Robert Berewold in the pillory.
So far we have been dealing with genuine, if inaccurate, magicians, but a case that occurred in London in 1382 shows that there were impostors even in that learned profession. Mistress Alice Trig having lost her Paris kerchief suspected Alice Byntham of having stolen it, and apparently not without good reason. The two women seem to have been fairly intimate, and Alice Byntham went to a cobbler, William Northamptone, and gave him information of certain very private matters concerning the other Alice. William then went round to Mistress Trig and posed as a wise man, which he may have been, skilled in magic, which he was not, and revealed to her his knowledge of her private affairs. She, being duly impressed, asked him who had stolen her kerchief, to which he replied, whoever it was it certainly was not Alice Byntham, and launching out rashly into prophecy told his questioner that she would be drowned within a month. The dismal prospect almost terrified her into an early grave, but in the end she survived to see William standing in the pillory.

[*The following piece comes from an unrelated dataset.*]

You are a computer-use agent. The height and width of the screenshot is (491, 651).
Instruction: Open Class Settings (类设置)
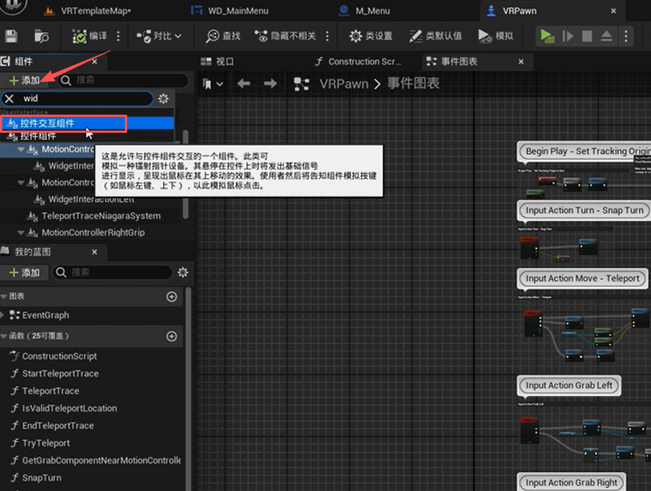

A case that is recorded in Lincolnshire in the sixteenth century is interesting as showing the more than local reputation enjoyed by some of these cunning men. The church of Holbeach having been robbed, the parishioners consulted their fellow-townsman John Lamkyn, a man known to have ‘resonable knowledg in the sciens of gramer,’ which he taught to the children of the neighbourhood, and said to have a knowledge not so reasonable of such arts as enchantment, witchcraft, and sorcery. He, at the request of the churchwardens, went off to consult Edmund Nash, a wheeler, famed as ‘an expert man in the knowleg of thynges stolen,’ who lived at ‘Cicestre,’ which may have been either Chichester or Cirencester, as it is called in one place ‘Chechestre’ and in another ‘Circetter,’ but was in any case a very long way off. Lamkyn took with him a pair of leather gloves found in the vestry after the robbery, and Nash made certain deductions therefrom, which caused suspicion to fall upon John Partridge, who complained that he had lost friends and reputation and been ‘brought into infamy and slander and owte of credenz.’ Lamkyn’s version of the story made out Nash to be merely a private detective following up clues without recourse to magic, and also hinted that Partridge’s reputation was no great loss. There is as little reason to believe one as the other.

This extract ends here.